━━━ EXCERPTED RECORDS

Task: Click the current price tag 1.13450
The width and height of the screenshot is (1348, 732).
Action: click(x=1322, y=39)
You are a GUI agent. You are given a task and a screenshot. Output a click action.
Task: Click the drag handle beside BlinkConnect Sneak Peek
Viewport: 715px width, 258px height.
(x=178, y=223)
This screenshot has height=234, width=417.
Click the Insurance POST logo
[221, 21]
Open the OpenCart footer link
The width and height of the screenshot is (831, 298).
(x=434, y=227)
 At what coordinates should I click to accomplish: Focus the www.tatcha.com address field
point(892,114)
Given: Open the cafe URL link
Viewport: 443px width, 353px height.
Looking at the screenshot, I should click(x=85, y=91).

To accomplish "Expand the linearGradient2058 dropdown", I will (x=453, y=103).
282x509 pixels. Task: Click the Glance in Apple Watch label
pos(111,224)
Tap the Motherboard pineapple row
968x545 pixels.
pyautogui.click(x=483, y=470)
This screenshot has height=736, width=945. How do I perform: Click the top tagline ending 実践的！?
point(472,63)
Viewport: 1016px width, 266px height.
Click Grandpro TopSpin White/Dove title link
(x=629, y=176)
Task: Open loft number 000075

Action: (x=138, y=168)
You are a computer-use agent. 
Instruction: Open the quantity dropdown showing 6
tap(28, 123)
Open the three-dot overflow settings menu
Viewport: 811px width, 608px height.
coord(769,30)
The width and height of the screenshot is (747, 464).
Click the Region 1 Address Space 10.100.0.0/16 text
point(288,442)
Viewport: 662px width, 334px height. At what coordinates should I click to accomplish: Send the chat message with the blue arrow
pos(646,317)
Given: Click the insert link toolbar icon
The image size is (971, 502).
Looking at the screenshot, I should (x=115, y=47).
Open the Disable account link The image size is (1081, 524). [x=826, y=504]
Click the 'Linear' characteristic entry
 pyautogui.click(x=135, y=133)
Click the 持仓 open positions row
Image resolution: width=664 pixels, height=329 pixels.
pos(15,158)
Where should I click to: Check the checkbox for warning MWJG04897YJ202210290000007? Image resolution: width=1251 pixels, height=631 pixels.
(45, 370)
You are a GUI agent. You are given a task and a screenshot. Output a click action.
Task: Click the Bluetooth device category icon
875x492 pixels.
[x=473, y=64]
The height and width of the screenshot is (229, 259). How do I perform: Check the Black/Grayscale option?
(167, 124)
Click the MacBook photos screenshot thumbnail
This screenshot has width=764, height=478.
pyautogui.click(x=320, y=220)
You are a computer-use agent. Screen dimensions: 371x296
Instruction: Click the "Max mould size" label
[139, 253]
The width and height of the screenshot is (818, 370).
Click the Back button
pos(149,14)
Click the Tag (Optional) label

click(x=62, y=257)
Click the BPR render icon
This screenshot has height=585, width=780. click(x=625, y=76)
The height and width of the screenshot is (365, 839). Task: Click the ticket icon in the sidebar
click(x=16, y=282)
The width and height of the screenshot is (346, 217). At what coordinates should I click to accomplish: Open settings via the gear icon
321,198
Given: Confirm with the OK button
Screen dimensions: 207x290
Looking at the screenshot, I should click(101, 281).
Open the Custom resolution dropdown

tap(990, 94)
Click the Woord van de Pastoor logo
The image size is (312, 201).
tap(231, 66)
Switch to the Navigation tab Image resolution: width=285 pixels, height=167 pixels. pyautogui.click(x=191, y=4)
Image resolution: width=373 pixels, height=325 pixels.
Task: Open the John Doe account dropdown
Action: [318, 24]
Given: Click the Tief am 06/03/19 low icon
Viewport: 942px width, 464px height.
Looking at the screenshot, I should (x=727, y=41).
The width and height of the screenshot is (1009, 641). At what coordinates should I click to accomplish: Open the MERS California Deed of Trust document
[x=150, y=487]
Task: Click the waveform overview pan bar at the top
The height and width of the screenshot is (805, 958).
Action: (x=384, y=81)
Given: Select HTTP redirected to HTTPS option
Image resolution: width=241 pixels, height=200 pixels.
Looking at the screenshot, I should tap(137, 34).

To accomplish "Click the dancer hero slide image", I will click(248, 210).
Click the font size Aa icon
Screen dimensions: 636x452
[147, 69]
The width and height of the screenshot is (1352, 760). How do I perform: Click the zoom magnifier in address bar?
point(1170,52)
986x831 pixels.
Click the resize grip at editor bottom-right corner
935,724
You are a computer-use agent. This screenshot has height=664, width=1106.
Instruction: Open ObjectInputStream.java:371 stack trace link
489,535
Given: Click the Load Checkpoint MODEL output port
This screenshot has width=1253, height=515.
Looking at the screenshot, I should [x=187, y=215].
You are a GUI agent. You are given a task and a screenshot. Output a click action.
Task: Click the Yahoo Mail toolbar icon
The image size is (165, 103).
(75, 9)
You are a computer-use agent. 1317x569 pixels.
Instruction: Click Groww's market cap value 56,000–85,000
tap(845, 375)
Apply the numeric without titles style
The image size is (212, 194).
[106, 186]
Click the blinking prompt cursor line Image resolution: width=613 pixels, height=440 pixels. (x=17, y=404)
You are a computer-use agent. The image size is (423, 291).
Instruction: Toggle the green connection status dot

━━━━━━

_EXERCISE DESCRIPTION_
Starting at the line above that contains "The width and height of the screenshot is (1348, 732).", repeat each line exactly up to and including the line that contains "Given: Open the cafe URL link", and stop there.

_RESULT OF THIS EXERCISE_
The width and height of the screenshot is (1348, 732).
Action: click(x=1322, y=39)
You are a GUI agent. You are given a task and a screenshot. Output a click action.
Task: Click the drag handle beside BlinkConnect Sneak Peek
Viewport: 715px width, 258px height.
(x=178, y=223)
This screenshot has height=234, width=417.
Click the Insurance POST logo
[221, 21]
Open the OpenCart footer link
The width and height of the screenshot is (831, 298).
(x=434, y=227)
 At what coordinates should I click to accomplish: Focus the www.tatcha.com address field
point(892,114)
Given: Open the cafe URL link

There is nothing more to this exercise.